*The problem*
Your task is to transcribe the data in full.

*Data shown*
►

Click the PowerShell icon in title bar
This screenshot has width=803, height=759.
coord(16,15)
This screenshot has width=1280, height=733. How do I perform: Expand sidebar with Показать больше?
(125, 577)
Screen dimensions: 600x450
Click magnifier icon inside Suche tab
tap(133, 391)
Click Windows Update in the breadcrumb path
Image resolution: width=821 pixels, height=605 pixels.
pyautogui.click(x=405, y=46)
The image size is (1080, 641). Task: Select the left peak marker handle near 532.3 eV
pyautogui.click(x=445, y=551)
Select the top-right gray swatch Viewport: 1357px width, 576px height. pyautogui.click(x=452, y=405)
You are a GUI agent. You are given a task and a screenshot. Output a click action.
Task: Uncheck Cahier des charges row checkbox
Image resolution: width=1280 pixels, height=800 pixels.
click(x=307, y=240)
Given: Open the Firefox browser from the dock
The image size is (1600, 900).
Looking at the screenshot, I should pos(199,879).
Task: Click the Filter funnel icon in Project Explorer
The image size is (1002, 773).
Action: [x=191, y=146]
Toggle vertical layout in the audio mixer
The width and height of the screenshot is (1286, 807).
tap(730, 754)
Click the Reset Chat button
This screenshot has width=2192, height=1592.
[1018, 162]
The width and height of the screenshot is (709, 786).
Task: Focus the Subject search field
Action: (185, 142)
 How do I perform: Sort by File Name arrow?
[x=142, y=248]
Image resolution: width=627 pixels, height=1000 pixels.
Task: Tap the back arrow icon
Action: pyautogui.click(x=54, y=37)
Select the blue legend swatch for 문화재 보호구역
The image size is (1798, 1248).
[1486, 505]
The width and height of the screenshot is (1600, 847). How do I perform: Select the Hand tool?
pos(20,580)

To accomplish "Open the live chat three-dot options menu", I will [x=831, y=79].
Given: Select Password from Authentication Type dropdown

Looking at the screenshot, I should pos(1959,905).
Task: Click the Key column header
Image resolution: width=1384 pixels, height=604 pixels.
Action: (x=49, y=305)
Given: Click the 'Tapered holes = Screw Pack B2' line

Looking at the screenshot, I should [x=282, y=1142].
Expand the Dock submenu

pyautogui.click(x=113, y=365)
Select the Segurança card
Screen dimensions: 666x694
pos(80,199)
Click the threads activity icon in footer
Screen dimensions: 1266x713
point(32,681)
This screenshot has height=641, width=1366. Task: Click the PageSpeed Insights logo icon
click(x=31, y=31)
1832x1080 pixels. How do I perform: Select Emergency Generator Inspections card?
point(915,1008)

◄

*The answer*
Click the PowerShell icon in title bar
This screenshot has width=803, height=759.
coord(16,15)
This screenshot has width=1280, height=733. How do I perform: Expand sidebar with Показать больше?
(125, 577)
Screen dimensions: 600x450
Click magnifier icon inside Suche tab
tap(133, 391)
Click Windows Update in the breadcrumb path
Image resolution: width=821 pixels, height=605 pixels.
pyautogui.click(x=405, y=46)
The image size is (1080, 641). Task: Select the left peak marker handle near 532.3 eV
pyautogui.click(x=445, y=551)
Select the top-right gray swatch Viewport: 1357px width, 576px height. pyautogui.click(x=452, y=405)
You are a GUI agent. You are given a task and a screenshot. Output a click action.
Task: Uncheck Cahier des charges row checkbox
Image resolution: width=1280 pixels, height=800 pixels.
click(x=307, y=240)
Given: Open the Firefox browser from the dock
The image size is (1600, 900).
Looking at the screenshot, I should pos(199,879).
Task: Click the Filter funnel icon in Project Explorer
The image size is (1002, 773).
Action: [x=191, y=146]
Toggle vertical layout in the audio mixer
The width and height of the screenshot is (1286, 807).
tap(730, 754)
Click the Reset Chat button
This screenshot has width=2192, height=1592.
[1018, 162]
The width and height of the screenshot is (709, 786).
Task: Focus the Subject search field
Action: (185, 142)
 How do I perform: Sort by File Name arrow?
[x=142, y=248]
Image resolution: width=627 pixels, height=1000 pixels.
Task: Tap the back arrow icon
Action: pyautogui.click(x=54, y=37)
Select the blue legend swatch for 문화재 보호구역
The image size is (1798, 1248).
[1486, 505]
The width and height of the screenshot is (1600, 847). How do I perform: Select the Hand tool?
pos(20,580)

To accomplish "Open the live chat three-dot options menu", I will [x=831, y=79].
Given: Select Password from Authentication Type dropdown

Looking at the screenshot, I should pos(1959,905).
Task: Click the Key column header
Image resolution: width=1384 pixels, height=604 pixels.
Action: (x=49, y=305)
Given: Click the 'Tapered holes = Screw Pack B2' line

Looking at the screenshot, I should [x=282, y=1142].
Expand the Dock submenu

pyautogui.click(x=113, y=365)
Select the Segurança card
Screen dimensions: 666x694
pos(80,199)
Click the threads activity icon in footer
Screen dimensions: 1266x713
point(32,681)
This screenshot has height=641, width=1366. Task: Click the PageSpeed Insights logo icon
click(x=31, y=31)
1832x1080 pixels. How do I perform: Select Emergency Generator Inspections card?
point(915,1008)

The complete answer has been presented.